TASK INSTRUCTIONS:
Copy each of the rows below word for word, line by line, with no changes.

┌────────

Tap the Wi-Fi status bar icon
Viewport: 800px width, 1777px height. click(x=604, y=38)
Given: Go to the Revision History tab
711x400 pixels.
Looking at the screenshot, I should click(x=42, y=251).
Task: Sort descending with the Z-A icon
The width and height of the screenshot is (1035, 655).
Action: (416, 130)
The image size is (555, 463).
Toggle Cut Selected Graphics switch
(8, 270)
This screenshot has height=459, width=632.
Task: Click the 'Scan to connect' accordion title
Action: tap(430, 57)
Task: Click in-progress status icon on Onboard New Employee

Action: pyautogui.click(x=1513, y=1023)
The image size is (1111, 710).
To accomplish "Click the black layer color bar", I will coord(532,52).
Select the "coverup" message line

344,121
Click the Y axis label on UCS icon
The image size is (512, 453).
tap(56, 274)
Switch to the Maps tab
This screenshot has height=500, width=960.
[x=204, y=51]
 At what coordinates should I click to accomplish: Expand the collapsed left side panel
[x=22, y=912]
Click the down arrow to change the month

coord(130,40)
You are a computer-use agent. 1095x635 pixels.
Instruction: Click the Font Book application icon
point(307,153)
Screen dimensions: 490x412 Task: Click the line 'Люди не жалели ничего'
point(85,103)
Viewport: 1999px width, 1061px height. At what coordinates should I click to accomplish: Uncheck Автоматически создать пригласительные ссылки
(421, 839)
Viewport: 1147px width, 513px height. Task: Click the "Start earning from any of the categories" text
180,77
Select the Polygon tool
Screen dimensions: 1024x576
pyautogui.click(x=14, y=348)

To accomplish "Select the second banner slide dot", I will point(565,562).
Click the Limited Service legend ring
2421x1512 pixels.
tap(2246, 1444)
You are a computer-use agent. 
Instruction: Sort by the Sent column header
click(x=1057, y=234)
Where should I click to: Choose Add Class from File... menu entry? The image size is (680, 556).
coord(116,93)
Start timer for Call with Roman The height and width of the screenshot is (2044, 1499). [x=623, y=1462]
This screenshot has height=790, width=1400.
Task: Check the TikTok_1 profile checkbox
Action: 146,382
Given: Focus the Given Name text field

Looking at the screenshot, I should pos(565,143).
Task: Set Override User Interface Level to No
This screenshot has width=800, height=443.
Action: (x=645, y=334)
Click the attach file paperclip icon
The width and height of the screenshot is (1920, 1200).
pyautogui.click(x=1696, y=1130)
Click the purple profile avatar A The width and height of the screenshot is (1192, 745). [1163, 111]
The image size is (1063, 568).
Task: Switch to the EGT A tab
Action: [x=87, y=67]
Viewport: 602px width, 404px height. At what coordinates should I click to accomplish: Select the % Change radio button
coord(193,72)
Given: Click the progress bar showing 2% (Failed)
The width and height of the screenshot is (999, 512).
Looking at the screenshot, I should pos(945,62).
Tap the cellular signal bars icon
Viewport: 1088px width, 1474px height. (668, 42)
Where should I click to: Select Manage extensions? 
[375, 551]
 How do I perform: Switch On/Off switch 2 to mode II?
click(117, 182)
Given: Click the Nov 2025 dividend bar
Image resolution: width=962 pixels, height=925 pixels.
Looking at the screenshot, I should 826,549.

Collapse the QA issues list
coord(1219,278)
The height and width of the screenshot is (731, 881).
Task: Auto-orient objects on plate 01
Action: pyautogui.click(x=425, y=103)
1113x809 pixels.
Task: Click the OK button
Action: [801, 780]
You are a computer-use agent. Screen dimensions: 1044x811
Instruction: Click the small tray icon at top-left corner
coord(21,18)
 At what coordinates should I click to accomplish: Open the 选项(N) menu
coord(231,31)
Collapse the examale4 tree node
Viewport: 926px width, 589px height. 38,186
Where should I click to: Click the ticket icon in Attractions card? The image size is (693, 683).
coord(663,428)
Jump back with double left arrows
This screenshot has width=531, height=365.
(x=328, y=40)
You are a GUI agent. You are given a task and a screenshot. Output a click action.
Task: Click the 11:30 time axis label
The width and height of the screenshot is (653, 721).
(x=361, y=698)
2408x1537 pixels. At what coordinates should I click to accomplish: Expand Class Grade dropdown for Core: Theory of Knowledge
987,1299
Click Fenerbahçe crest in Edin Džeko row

└────────

TASK SOLUTION:
Tap the Wi-Fi status bar icon
Viewport: 800px width, 1777px height. click(x=604, y=38)
Given: Go to the Revision History tab
711x400 pixels.
Looking at the screenshot, I should click(x=42, y=251).
Task: Sort descending with the Z-A icon
The width and height of the screenshot is (1035, 655).
Action: (416, 130)
The image size is (555, 463).
Toggle Cut Selected Graphics switch
(8, 270)
This screenshot has height=459, width=632.
Task: Click the 'Scan to connect' accordion title
Action: tap(430, 57)
Task: Click in-progress status icon on Onboard New Employee

Action: pyautogui.click(x=1513, y=1023)
The image size is (1111, 710).
To accomplish "Click the black layer color bar", I will coord(532,52).
Select the "coverup" message line

344,121
Click the Y axis label on UCS icon
The image size is (512, 453).
tap(56, 274)
Switch to the Maps tab
This screenshot has height=500, width=960.
[x=204, y=51]
 At what coordinates should I click to accomplish: Expand the collapsed left side panel
[x=22, y=912]
Click the down arrow to change the month

coord(130,40)
You are a computer-use agent. 1095x635 pixels.
Instruction: Click the Font Book application icon
point(307,153)
Screen dimensions: 490x412 Task: Click the line 'Люди не жалели ничего'
point(85,103)
Viewport: 1999px width, 1061px height. At what coordinates should I click to accomplish: Uncheck Автоматически создать пригласительные ссылки
(421, 839)
Viewport: 1147px width, 513px height. Task: Click the "Start earning from any of the categories" text
180,77
Select the Polygon tool
Screen dimensions: 1024x576
pyautogui.click(x=14, y=348)

To accomplish "Select the second banner slide dot", I will point(565,562).
Click the Limited Service legend ring
2421x1512 pixels.
tap(2246, 1444)
You are a computer-use agent. 
Instruction: Sort by the Sent column header
click(x=1057, y=234)
Where should I click to: Choose Add Class from File... menu entry? The image size is (680, 556).
coord(116,93)
Start timer for Call with Roman The height and width of the screenshot is (2044, 1499). [x=623, y=1462]
This screenshot has height=790, width=1400.
Task: Check the TikTok_1 profile checkbox
Action: 146,382
Given: Focus the Given Name text field

Looking at the screenshot, I should pos(565,143).
Task: Set Override User Interface Level to No
This screenshot has width=800, height=443.
Action: (x=645, y=334)
Click the attach file paperclip icon
The width and height of the screenshot is (1920, 1200).
pyautogui.click(x=1696, y=1130)
Click the purple profile avatar A The width and height of the screenshot is (1192, 745). [1163, 111]
The image size is (1063, 568).
Task: Switch to the EGT A tab
Action: [x=87, y=67]
Viewport: 602px width, 404px height. At what coordinates should I click to accomplish: Select the % Change radio button
coord(193,72)
Given: Click the progress bar showing 2% (Failed)
The width and height of the screenshot is (999, 512).
Looking at the screenshot, I should pos(945,62).
Tap the cellular signal bars icon
Viewport: 1088px width, 1474px height. (668, 42)
Where should I click to: Select Manage extensions? 
[375, 551]
 How do I perform: Switch On/Off switch 2 to mode II?
click(117, 182)
Given: Click the Nov 2025 dividend bar
Image resolution: width=962 pixels, height=925 pixels.
Looking at the screenshot, I should 826,549.

Collapse the QA issues list
coord(1219,278)
The height and width of the screenshot is (731, 881).
Task: Auto-orient objects on plate 01
Action: pyautogui.click(x=425, y=103)
1113x809 pixels.
Task: Click the OK button
Action: [801, 780]
You are a computer-use agent. Screen dimensions: 1044x811
Instruction: Click the small tray icon at top-left corner
coord(21,18)
 At what coordinates should I click to accomplish: Open the 选项(N) menu
coord(231,31)
Collapse the examale4 tree node
Viewport: 926px width, 589px height. 38,186
Where should I click to: Click the ticket icon in Attractions card? The image size is (693, 683).
coord(663,428)
Jump back with double left arrows
This screenshot has width=531, height=365.
(x=328, y=40)
You are a GUI agent. You are given a task and a screenshot. Output a click action.
Task: Click the 11:30 time axis label
The width and height of the screenshot is (653, 721).
(x=361, y=698)
2408x1537 pixels. At what coordinates should I click to accomplish: Expand Class Grade dropdown for Core: Theory of Knowledge
987,1299
Click Fenerbahçe crest in Edin Džeko row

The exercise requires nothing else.